Sunday, 11 November 2018

A History of the Wheel of Time Part 6: After the Breaking

A map of the Ten Nations which endured between the Breaking of the World and the Trolloc Wars. Please click for a larger version.

After the Breaking
As the Breaking of the World entered its period of greatest intensity, many people living in the port cities fled on boats, planning to ride out the cataclysm entirely. Given the excellent construction and huge sizes of boats in the Age of Legends, and their relative lack of use in the War of the Shadow, they achieved this goal. Huge flotillas of ships gathered in the seas off the coasts, watching as the lands crumbled or new islands reared up from below. As the Breaking lessened and the storm clouds cleared, these people made landfall on the new islands that had appeared further south, on the equator. But, though they built cities here, their hearts had been lost to the sea, and it was to the sea that they returned. The great ships of the Age of Legends gradually fell apart, the secrets of their construction lost, and all eventually sank to the bottom of the ocean, but these island-dwellers built others made of wood, though smaller.

Thus began the civilisation of the Atha’an Miere, "The People of the Sea", more commonly called the Sea Folk. Theirs is the oldest civilisation in the whole world, forged during the Breaking itself. From their distant islands they spread to the ones nearer the continents, to the islands today called Qaim, Cindaking, Tremalking and the Aile Somera, Aile Jafar and Aile Dashar (though it seems that the Aile Dashar, lying to the west of the Blighted Lands, were later abandoned). The Sea Folk returned to the sea, trading with the mainland cities and exploring distant oceans, but some chose to remain on the islands, becoming known as the Amayar. A distinct race (usually shorter and fairer than the Sea Folk), the Amayar followed a semi-pacifistic code of honour known as the Water Way and came to believe that life was an illusion, a gateway to a higher plane.
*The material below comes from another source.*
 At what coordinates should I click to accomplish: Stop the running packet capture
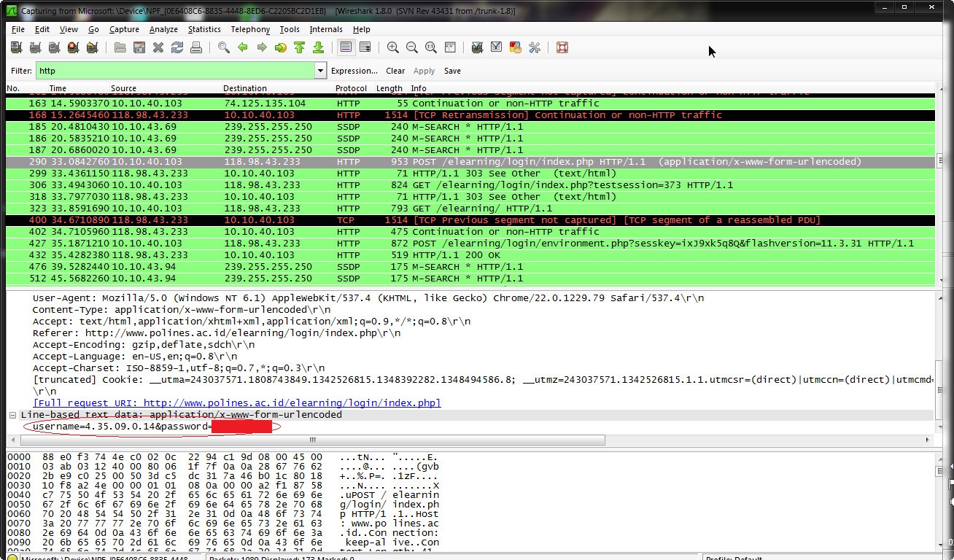73,47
Despite their odd beliefs (to the Sea Folk), the Amayar also proved to be gifted craftspeople and made superb works of art out of porcelain, which they gave to the Sea Folk to trade.

On the mainland, the city of Tear grew in size and from it settlers emerged to found new towns and cities. Near the new west coast of the continent another great city was founded, Mainelle (now called Tanchico), which grew around three great peninsulas extending into the ocean.

As new cities and towns arose, the Da’shain Aiel made their way slowly eastwards. Within the first few decades After the Breaking (AB) they had reached a towering mountain range which the locals called the Spine of the World, or the Dragonwall. The locals gave the Aiel food, water and shelter, the first people in a long time not to curse them or spit on their name. The Aiel remembered their kindness, and vowed one day to repay it. The locals told them they planned to move further west, to the banks of a great river, and there found a city. This they did a few years later, forging the city of Al’cair’rahienallen. The Aiel, meanwhile, became divided as they crossed the mountains. One group, tired of the wandering, broke off and headed back into the new lands to the west. They remembered the One Song they had sung in the Age of Legends, and vowed to find it again. The other Da’shain disavowed them for breaking their oath to serve the Aes Sedai, and afterwards called them "The Lost". The exiles wandered back across the land, remaining true to the Way of the Leaf no matter what provocation was thrown at them. After a while they gained a new name, the Tuatha’an or "Travelling People". They travelled in multicoloured wagons and made a living fixing pots and pans for the villagers they visited. For this they gained the nickname "Tinkers".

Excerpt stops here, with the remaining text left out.